Я должен отдать справедливость людям, которые стояли у этой клетки:
они не смеялись. Они подходили быстро, заранее полные того невольного
почтения, какое человек оказывает свободному зверю и птице; взглядывали
коротко и медленно отходили. Трудно сказать по лицам, что думали они; но
мне кажется, судя по внезапной вялости движений и походки: им становилось
скучно. И в то время как у клетки с обезьянами всегда стояла густая толпа,
здесь было почти пусто.
К сожалению, я должен также упомянуть об одном господине, который
засмеялся и даже обратился ко мне с каким-то шутливым замечанием. Но чем
меньше о нем говорить, тем лучше.
Я уже шел к выходу, когда откуда-то из глубины сада пронесся громкий,
странный, весьма продолжительный крик. Здесь многие кричали: кричали
попугаи, ревели львы, испускали свой дикий вопль олени, наполняя воздух
густыми трубными, могучими звуками,- столь несоответствовавшими их кротким
и задумчивым глазам,- хохотали гиены, тявкали и даже выли собаки, и я не
знаю, почему я остановился и потом решительно и быстро пошел в направлении
загадочного звука. Конечно, мне не следовало этого делать, но, видимо, уже
так печально складывался для меня этот бесконечный, тяжелый, кошмарный
день. Кроме того, в самом существе загадочного крика было что-то настолько
повелительное, что я не посмел ослушаться. Вместе с тем многие, обычные,
по-видимому, посетители сада отнеслись к нему совершенно равнодушно, и
только два-три человека так же решительно и быстро последовали за мною.

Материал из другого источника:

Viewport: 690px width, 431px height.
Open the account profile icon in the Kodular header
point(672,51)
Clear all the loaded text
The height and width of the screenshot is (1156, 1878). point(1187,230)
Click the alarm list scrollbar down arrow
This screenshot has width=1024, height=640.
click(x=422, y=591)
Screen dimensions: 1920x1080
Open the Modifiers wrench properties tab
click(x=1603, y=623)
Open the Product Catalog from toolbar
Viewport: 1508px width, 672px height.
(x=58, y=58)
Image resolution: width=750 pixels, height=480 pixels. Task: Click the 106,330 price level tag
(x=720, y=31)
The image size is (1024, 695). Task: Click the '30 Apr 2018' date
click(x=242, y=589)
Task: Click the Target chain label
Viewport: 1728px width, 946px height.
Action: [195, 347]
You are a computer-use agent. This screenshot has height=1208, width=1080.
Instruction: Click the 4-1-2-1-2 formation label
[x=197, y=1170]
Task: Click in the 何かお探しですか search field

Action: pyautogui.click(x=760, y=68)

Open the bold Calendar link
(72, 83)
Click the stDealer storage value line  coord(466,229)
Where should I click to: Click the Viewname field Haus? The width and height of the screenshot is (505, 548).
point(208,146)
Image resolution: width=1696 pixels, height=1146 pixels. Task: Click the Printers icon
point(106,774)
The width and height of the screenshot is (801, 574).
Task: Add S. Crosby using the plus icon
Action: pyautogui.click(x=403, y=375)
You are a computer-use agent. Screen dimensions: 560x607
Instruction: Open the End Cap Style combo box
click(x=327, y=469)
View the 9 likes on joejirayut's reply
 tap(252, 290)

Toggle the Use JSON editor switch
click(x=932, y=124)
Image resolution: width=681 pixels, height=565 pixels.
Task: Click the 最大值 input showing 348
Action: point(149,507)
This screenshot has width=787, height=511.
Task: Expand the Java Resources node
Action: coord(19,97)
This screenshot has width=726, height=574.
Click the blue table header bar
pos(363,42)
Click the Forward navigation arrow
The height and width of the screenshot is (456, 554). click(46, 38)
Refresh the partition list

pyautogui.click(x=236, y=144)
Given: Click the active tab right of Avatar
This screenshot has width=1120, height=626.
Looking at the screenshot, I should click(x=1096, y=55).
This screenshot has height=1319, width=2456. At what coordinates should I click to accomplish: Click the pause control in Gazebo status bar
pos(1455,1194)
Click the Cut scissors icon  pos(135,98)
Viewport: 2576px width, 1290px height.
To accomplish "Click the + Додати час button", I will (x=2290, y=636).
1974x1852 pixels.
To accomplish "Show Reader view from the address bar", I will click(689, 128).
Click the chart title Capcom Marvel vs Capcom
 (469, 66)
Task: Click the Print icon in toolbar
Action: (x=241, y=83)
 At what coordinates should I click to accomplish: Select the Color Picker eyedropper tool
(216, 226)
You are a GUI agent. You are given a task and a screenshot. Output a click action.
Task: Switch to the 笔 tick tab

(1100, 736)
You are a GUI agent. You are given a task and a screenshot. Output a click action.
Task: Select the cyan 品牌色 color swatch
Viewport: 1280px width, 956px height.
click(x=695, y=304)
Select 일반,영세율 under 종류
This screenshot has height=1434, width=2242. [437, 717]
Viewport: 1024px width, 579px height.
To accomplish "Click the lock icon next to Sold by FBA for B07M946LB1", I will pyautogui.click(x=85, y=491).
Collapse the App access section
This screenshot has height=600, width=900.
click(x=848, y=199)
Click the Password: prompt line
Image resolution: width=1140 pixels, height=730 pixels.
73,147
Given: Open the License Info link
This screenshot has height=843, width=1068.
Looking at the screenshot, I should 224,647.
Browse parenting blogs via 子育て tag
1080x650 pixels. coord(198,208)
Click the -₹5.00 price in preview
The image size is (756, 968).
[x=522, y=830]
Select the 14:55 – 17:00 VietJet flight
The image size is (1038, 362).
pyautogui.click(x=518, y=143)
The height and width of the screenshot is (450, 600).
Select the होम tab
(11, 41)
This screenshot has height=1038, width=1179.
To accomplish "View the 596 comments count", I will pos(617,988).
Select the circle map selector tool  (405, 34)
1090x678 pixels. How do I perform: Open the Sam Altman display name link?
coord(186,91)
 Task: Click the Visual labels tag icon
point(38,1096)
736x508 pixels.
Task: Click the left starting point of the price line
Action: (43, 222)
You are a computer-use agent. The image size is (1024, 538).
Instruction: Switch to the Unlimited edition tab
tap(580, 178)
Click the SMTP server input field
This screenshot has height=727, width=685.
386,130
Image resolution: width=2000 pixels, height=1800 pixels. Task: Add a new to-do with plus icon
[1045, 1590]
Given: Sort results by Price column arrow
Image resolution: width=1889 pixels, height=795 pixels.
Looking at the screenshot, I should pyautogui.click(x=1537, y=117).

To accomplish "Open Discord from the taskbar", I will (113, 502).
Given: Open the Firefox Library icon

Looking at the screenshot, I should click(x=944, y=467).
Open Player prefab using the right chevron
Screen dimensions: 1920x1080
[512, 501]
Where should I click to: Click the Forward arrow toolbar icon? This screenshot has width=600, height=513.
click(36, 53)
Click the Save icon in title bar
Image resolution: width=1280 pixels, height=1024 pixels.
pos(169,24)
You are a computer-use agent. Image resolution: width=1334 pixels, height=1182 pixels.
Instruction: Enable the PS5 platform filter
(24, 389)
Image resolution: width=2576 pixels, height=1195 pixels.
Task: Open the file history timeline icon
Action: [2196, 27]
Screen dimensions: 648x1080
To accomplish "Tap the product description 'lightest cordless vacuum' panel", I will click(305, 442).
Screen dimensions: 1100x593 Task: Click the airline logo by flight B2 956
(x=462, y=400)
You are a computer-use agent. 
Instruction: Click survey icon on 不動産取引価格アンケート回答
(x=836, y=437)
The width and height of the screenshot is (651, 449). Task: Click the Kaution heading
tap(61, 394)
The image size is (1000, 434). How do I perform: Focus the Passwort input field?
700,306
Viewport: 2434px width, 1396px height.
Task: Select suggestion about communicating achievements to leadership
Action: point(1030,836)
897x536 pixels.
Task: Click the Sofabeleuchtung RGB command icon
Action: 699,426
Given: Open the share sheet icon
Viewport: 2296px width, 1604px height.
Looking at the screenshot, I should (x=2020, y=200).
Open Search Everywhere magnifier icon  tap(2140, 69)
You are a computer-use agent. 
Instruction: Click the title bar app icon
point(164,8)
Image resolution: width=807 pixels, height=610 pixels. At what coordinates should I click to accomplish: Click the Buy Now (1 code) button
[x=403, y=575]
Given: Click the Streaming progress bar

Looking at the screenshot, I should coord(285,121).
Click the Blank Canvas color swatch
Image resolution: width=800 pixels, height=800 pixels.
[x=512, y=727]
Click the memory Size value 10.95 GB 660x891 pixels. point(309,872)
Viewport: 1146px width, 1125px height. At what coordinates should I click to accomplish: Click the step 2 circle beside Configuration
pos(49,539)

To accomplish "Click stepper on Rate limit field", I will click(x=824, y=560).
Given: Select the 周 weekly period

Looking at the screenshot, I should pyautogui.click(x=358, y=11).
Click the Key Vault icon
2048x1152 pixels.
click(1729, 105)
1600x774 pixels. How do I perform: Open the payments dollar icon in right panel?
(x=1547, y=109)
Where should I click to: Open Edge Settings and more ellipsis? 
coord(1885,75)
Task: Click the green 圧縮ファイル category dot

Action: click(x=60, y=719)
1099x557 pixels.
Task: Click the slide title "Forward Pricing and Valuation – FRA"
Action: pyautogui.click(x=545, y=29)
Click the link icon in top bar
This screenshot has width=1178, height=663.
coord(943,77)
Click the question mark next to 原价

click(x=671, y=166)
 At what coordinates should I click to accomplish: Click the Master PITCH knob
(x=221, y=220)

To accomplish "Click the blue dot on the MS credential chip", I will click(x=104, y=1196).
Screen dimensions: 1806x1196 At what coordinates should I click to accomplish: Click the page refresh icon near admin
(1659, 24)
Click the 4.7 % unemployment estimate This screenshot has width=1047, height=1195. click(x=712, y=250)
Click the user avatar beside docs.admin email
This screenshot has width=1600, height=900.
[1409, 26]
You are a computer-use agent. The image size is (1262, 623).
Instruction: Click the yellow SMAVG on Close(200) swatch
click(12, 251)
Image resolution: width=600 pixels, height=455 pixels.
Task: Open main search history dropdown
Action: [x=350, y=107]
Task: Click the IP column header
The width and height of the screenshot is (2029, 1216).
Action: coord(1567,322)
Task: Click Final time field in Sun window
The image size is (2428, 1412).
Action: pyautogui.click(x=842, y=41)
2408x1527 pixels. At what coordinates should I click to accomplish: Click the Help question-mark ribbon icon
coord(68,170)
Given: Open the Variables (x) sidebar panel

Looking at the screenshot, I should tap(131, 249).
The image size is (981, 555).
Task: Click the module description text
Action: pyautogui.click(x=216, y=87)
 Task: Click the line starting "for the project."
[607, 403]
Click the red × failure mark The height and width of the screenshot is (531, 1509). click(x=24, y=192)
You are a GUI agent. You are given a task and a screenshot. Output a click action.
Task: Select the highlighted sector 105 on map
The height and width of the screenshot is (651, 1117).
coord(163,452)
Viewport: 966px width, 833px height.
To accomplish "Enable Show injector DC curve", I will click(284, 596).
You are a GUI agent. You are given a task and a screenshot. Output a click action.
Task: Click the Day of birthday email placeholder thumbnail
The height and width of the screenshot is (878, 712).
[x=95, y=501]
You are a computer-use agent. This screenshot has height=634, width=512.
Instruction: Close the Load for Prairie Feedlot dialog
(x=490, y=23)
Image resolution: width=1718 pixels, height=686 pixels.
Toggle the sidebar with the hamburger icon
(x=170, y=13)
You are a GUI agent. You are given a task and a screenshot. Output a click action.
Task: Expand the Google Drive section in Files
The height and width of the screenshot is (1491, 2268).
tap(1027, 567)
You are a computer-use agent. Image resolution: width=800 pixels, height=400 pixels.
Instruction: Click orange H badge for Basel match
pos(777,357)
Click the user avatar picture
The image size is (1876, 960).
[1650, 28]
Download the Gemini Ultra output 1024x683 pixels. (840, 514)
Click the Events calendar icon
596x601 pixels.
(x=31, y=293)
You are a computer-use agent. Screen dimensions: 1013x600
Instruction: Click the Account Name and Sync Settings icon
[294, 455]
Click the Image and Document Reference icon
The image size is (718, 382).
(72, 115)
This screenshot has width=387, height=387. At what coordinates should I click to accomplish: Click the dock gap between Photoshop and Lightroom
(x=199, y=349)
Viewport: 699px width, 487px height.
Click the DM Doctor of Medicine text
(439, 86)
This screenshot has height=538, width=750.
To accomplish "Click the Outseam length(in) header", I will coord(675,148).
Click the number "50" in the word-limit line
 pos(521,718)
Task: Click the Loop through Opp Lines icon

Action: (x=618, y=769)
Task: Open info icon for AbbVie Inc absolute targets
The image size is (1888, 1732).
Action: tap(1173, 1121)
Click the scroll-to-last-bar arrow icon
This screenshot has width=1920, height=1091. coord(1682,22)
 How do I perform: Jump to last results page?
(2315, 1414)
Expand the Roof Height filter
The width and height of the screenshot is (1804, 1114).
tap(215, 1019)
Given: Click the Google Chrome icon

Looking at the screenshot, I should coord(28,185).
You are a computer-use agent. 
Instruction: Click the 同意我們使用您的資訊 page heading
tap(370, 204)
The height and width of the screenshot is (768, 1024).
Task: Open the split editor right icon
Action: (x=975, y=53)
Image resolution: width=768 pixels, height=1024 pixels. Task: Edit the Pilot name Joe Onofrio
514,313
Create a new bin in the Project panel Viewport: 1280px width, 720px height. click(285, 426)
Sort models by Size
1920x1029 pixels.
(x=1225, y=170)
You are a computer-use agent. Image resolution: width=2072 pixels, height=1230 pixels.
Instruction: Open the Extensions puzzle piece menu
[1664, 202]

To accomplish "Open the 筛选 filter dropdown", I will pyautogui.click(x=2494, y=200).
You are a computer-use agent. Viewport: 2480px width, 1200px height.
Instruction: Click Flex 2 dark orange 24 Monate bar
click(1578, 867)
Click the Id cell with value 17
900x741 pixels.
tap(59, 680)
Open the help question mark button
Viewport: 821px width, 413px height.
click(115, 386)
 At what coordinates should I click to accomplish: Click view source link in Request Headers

Уже два раза я назвал крик загадочным, но это потому, что сразу я
совершенно не мог определить его сущность. По силе, по своеобразной
дикости, по духу своему - это был, несомненно, голос зверя, но в то же
время в нем ясно чувствовалось что-то человеческое, даже слова как будто,
целые фразы, выкрикиваемые на неизвестном, но очень выразительном языке. И
так же трудно мне определить то, что выражал этот крик. Поскольку он был
человечен - это было чувство бешеного гнева, громовая музыка непрерывных
огненных проклятий; но поскольку он оставался звериным - в нем было еще
что-то, не поддающееся определению, но еще более страшное.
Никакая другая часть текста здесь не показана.